The response must be made up of the lines in the entries below that contain "footer".

(Beginning of Material provided)

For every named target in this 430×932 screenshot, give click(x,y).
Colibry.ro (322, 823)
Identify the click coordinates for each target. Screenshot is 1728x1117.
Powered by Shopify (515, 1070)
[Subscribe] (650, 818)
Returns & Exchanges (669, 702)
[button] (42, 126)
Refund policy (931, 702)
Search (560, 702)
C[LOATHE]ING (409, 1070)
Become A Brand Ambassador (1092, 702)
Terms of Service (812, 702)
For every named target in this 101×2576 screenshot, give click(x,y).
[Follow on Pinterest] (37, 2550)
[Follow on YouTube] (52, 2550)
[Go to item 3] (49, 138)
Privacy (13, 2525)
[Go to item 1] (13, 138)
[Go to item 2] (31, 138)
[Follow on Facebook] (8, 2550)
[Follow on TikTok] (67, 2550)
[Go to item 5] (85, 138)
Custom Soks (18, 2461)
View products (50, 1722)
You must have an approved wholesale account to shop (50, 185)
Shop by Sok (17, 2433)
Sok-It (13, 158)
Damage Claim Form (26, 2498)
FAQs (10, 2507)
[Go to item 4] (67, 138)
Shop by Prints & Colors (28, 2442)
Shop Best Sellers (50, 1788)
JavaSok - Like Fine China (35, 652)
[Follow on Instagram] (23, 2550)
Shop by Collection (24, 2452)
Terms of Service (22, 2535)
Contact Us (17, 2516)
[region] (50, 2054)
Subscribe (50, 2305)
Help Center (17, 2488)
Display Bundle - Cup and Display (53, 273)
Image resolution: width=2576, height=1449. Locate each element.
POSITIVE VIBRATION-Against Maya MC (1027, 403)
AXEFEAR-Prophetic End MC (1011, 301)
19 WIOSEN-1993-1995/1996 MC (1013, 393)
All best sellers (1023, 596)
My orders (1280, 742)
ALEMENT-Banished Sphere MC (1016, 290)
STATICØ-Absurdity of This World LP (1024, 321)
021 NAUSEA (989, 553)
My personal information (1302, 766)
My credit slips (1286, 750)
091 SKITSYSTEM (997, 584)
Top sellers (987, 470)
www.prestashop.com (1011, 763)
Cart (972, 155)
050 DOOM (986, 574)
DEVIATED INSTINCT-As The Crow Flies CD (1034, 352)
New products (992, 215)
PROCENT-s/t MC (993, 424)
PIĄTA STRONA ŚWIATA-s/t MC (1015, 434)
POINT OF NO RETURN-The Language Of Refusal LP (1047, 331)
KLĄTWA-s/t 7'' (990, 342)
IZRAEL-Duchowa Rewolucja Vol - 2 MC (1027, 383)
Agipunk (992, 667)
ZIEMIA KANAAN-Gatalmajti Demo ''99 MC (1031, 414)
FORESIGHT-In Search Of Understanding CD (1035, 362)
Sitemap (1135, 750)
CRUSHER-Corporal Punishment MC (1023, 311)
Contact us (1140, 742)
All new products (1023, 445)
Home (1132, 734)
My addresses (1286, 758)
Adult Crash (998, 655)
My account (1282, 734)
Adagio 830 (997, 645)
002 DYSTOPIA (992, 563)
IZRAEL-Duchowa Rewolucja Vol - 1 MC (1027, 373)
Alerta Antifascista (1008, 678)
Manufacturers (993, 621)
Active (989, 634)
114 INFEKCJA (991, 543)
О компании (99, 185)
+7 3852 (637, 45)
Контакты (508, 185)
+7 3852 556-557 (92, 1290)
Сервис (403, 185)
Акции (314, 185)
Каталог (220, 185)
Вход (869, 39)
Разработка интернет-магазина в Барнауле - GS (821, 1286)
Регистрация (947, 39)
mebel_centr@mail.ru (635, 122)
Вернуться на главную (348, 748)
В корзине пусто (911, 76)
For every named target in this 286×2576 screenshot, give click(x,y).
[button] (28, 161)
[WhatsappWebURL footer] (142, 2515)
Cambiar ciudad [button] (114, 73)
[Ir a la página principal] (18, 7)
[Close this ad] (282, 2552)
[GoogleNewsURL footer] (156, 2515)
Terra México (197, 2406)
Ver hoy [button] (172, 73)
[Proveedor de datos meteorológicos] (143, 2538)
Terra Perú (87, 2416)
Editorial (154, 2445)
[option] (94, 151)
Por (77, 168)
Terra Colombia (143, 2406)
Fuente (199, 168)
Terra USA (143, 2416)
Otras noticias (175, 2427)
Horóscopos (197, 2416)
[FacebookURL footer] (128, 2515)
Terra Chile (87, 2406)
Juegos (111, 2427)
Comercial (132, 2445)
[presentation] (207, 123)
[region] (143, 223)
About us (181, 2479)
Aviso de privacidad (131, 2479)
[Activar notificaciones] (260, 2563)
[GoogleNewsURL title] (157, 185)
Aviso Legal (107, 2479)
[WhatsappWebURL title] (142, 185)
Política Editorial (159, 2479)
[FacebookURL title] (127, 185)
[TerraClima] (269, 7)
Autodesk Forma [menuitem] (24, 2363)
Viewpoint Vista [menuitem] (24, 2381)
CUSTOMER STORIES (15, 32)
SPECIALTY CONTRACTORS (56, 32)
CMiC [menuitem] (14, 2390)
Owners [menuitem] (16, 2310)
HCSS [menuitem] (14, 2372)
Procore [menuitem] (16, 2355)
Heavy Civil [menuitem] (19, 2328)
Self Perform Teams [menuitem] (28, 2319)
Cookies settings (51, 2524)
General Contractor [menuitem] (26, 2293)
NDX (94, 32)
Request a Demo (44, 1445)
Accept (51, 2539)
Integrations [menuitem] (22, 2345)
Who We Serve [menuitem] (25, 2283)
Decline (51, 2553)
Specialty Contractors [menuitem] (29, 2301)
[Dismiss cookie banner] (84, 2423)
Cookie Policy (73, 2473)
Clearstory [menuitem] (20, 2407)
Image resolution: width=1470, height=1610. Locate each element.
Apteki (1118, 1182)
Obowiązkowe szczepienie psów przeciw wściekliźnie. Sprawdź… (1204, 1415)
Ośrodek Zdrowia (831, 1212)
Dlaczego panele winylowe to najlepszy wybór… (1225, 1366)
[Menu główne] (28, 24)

(End of Material provided)

> _The answer_:
[WhatsappWebURL footer] (142, 2515)
[GoogleNewsURL footer] (156, 2515)
[FacebookURL footer] (128, 2515)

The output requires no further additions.